* _Things to do_
a - From the patent excerpt on small electrical motors, quote the passage starting with "CROSS REFERENCE TO" and going on through "industrial power tools.".
b - Rewrite the paragraph of the patent excerpt on small electrical motors that begins "The disadvantages of the motor and coil" as a short bulleted list that keeps its main facts.
c - Proceed with the patent excerpt on small electrical motors, writing on from its last sentence.

* _Source excerpt_
+ + +

CROSS REFERENCE TO RELATED APPLICATION(S)
[0001] This application claims the priority benefit under 35 U.S.C.
.sctn. 119 of Swedish Patent Application No. 012117/17, filed on
Oct. 4, 2017, the content of which is hereby incorporated by
reference in its entirety.
BACKGROUND
[0002] Some embodiments relate to the field of electrical motors,
and in particular to small electrical motors with magnets for high
peak torque and high rotation speed, for example, used in
industrial power tools.
[0003] It is known from the related art document U.S. Pat. No.
8,847,459B2 an electrical motor for high speed using a stator coil
for power tool use. In the present application, "small electrical
motor" refers to a motor typically up to 60 mm of external diameter
and 10kW of peak power or 1 kW of continuous power, or typically
around 5 Nm of torque at 20 000 rpm but not limited thereto.
[0004] The disadvantages of the motor and coil is that a maximum
short-term allowable peak torque is limited due to thermal
limitation or thermal destruction of a coil. As such the motor and
coil according to the related art are not suitable for high
demanding industrial use, high continuous torque and high
short-term peak torque requests from user. Furthermore, lifetime of
related art motor and coil is reduced if used in these ranges of
speed and torques.

+ + +

* _Data excerpted from a collection_
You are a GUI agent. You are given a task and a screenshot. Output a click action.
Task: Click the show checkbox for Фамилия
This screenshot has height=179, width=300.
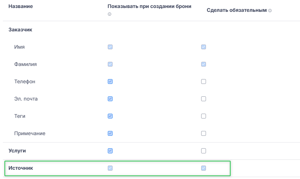[x=110, y=64]
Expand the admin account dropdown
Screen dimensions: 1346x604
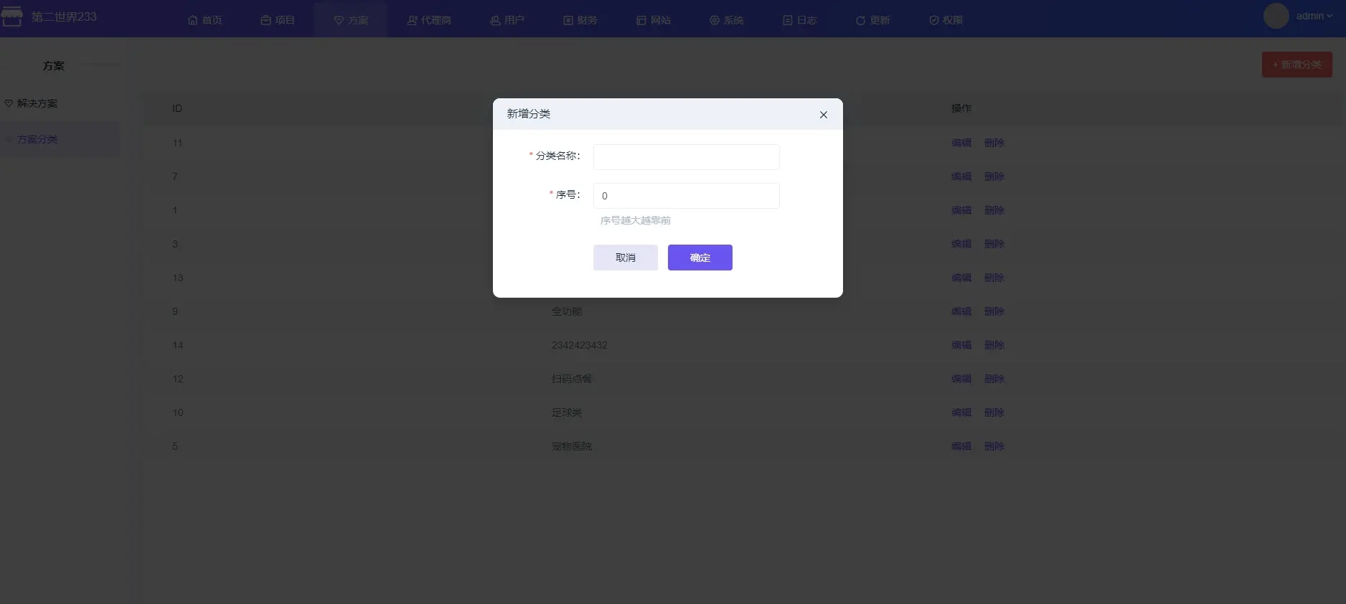click(1313, 16)
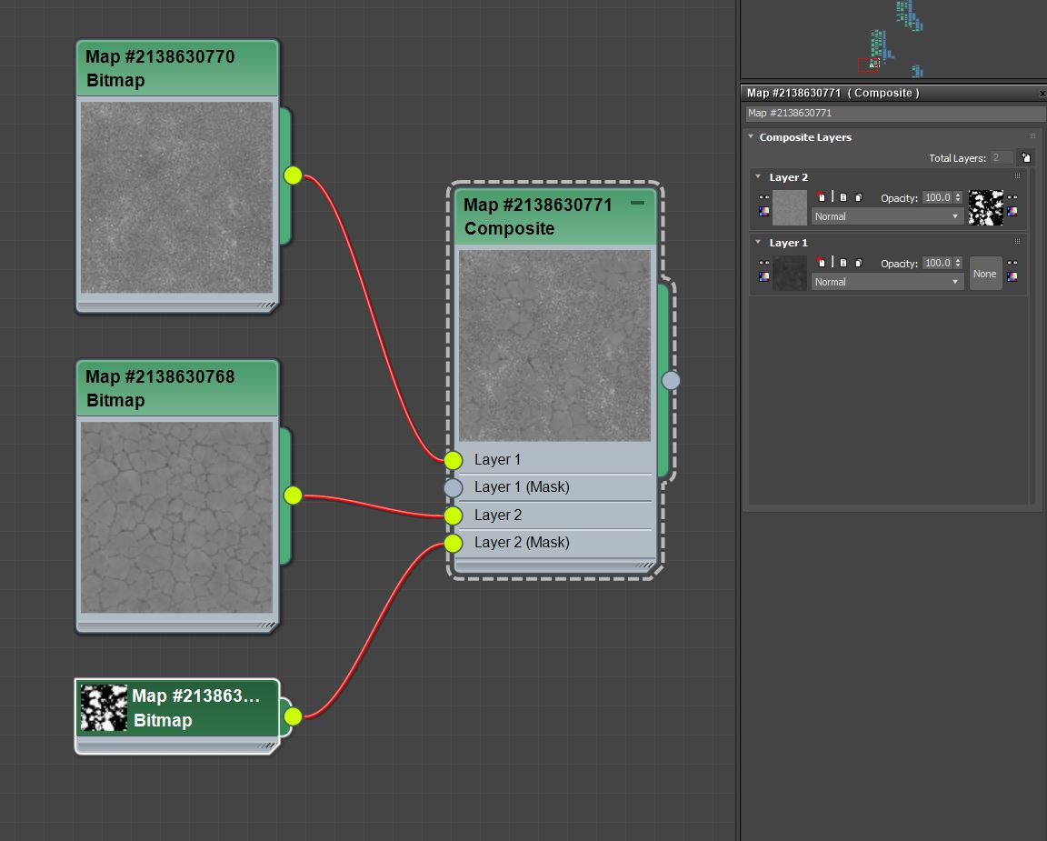Toggle visibility of Layer 2 mask

pos(1012,197)
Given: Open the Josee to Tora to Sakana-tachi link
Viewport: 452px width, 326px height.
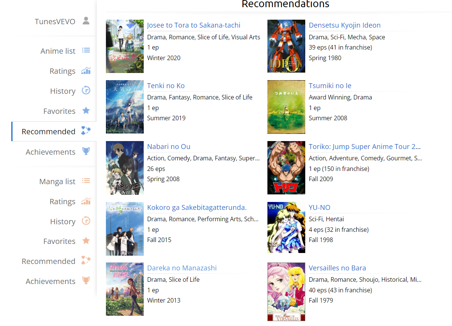Looking at the screenshot, I should (x=194, y=25).
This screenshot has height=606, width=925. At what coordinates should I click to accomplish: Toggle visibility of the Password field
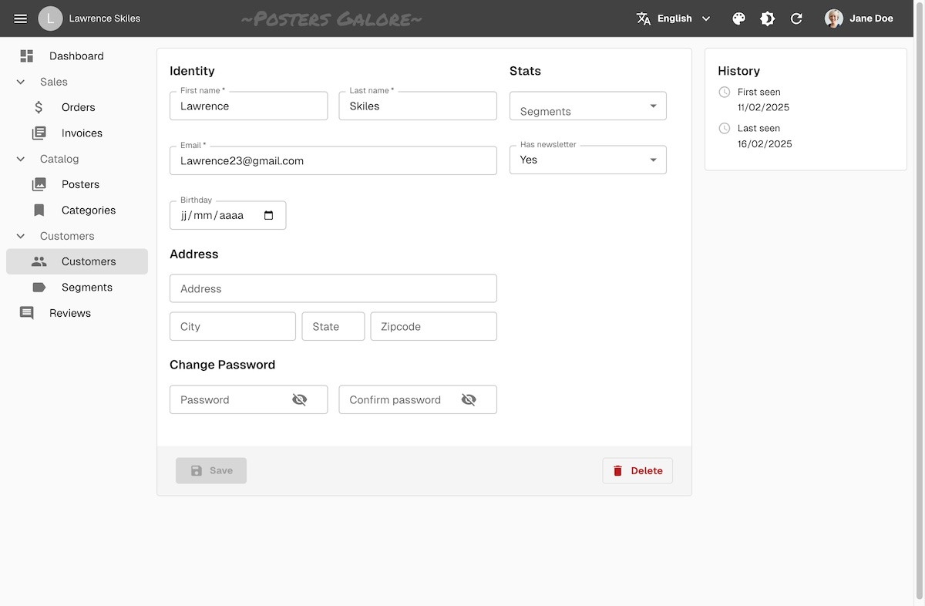point(300,399)
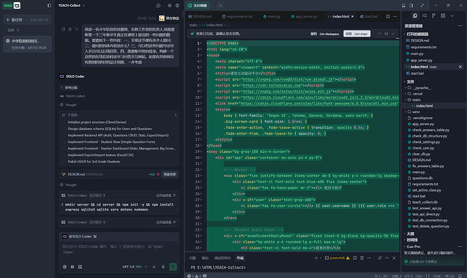Accept the changes with Ctrl+Enter button
Viewport: 467px width, 278px height.
tap(357, 34)
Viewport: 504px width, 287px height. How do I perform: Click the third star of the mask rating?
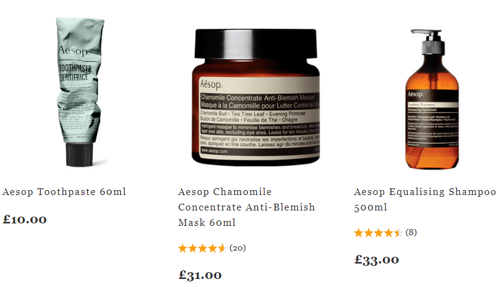(203, 248)
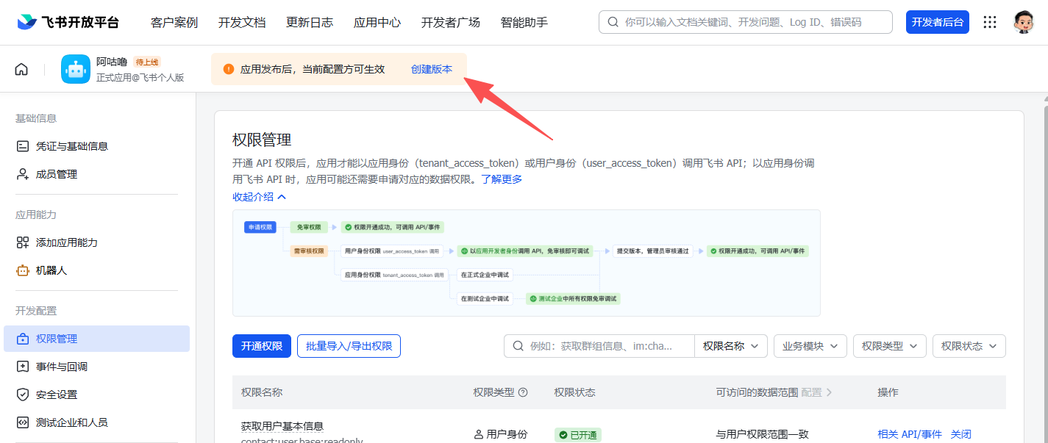Collapse the intro via 收起介绍
The width and height of the screenshot is (1048, 443).
(259, 197)
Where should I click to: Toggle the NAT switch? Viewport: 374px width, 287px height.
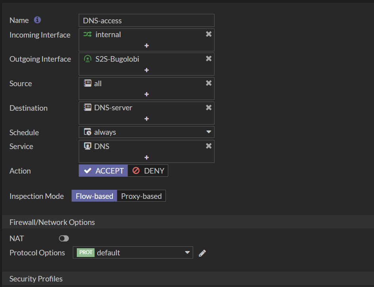(64, 238)
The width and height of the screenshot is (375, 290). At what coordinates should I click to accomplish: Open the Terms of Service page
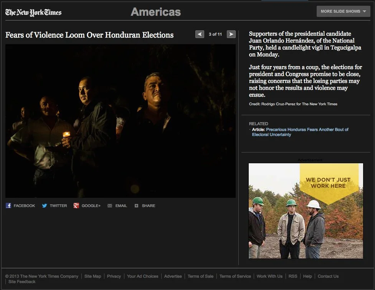235,276
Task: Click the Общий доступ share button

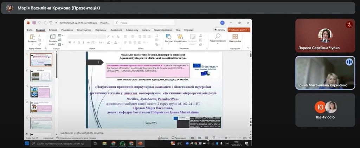Action: coord(239,30)
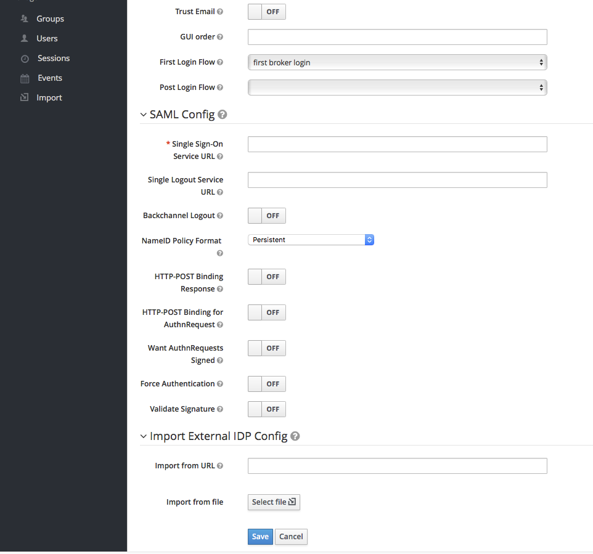Image resolution: width=593 pixels, height=554 pixels.
Task: Click the Select file button
Action: [274, 502]
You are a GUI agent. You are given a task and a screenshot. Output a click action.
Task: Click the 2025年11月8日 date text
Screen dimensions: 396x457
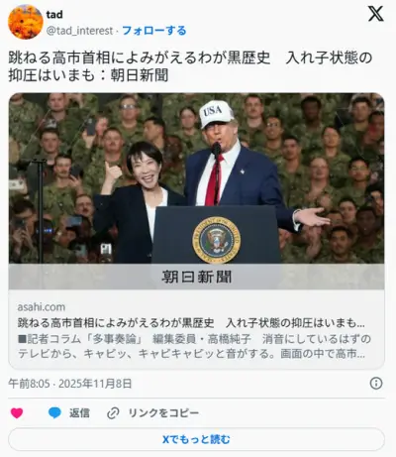[95, 384]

+ + +

* _Outputs by task_
a -
CROSS REFERENCE TO RELATED APPLICATION(S)
[0001] This application claims the priority benefit under 35 U.S.C.
.sctn. 119 of Swedish Patent Application No. 012117/17, filed on
Oct. 4, 2017, the content of which is hereby incorporated by
reference in its entirety.
BACKGROUND
[0002] Some embodiments relate to the field of electrical motors,
and in particular to small electrical motors with magnets for high
peak torque and high rotation speed, for example, used in
industrial power tools.

b -
- Thermal limitation or thermal destruction of a coil limits the maximum short-term allowable peak torque.
- The related-art motor and coil are therefore unsuited to highly demanding industrial use and to user requests for high continuous torque and high short-term peak torque.
- Their lifetime is reduced when they are used in these speed and torque ranges.

c -
SUMMARY
[0005] Some embodiments therefore address or overcome the
disadvantages of the related art document mentioned above. In
particular, some embodiments are directed to an electrical motor
and a stator coil suitable for reaching high rotation speeds, high
continuous torques and high short-term peak torques.
[0006] Some embodiments are therefore directed to a coil for a
stator of an electrical slotless motor,
the electrical slotless motor further including a rotor including
at least one magnet, the coil including a cylindrical portion
arranged to face the at least one magnet, wherein a radial
thickness of the cylindrical portion is greater than 28%,
preferably 30% of an internal radius of the cylindrical
portion.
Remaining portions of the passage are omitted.